Come? Offrendo una lettura – sapiente e sapienziale – di questa drammatica stagione storica. Additando una «visione», chiamando alla «condivisione», invocando una «decisione», un «tocca a noi» che interpella la comunità cristiana e – nell’alveo di una «tessitura di alleanze» – convoca tutte le componenti della società milanese. Il «tocca a noi» è la risposta del cristiano che «intende la vita come vocazione a dare gloria a Dio nel servizio dei fratelli», sottolinea l’arcivescovo. «Tocca a noi, devoti al nostro patrono sant’Ambrogio, farci avanti, come è toccato a lui entrare in una Chiesa segnata da conflitti e confusioni, per dare volto all’umanesimo ambrosiano». Ma nessuno è escluso dall’appello. Perché «siamo tutti sulla stessa barca e ci si può salvare solo insieme», ricorda papa Francesco. E serve una visione – come quella dell’enciclica Fratelli tutti –, serve «sognare insieme» – come insegnava il cardinale Carlo Maria Martini – per dare fondamento alla società, motivazione all’economia, «mantenere l’identità di un popolo anche nella molteplicità delle sue componenti».

I tratti irrinunciabili di questa visione?

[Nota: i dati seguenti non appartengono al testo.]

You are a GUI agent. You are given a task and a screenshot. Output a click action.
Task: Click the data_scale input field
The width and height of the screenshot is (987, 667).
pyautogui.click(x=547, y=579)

La famiglia (la cui «centralità» è «la condizione per il benessere di tutti», e che le istituzioni sono chiamate a sostenere), la vocazione alla fraternità, la fiducia che «aggiustare il mondo» è possibile. Perché la visione divenga «sogno condiviso» e cammino condiviso, ci sono «due compiti irrinunciabili, complicati, drammatici» che «tutti insieme» dobbiamo affrontare: l’educazione – libertà e responsabilità dei genitori, in alleanza con le istituzioni, la società, la Chiesa – e la costruzione della comunità plurale – dove scegliere «se essere vittime di una globalizzazione delle paure e degli scarti o protagonisti nell’edificazione di una comunità plurale che pratichi la cultura dell’incontro».

In questo cammino, insiste Delpini, «non esistono però scorciatoie. L’autoritarismo decisionista, la seduzione di personaggi carismatici, le scelte “facili” del populismo non rispettano la dignità delle persone e spesso conducono a disastri. Gli uomini e le donne di buona volontà sono chiamati ai percorsi lunghi della formazione, della riflessione, del dialogo costruttivo, della tessitura di alleanze convincenti». A queste alleanze la Chiesa ambrosiana vuole partecipare, portando in dote l’esperienza rappresentata da cammini di riforma e rigenerazione come l’attuazione degli orientamenti del Sinodo minore «Chiesa dalle genti» e la promozione delle «comunità educanti».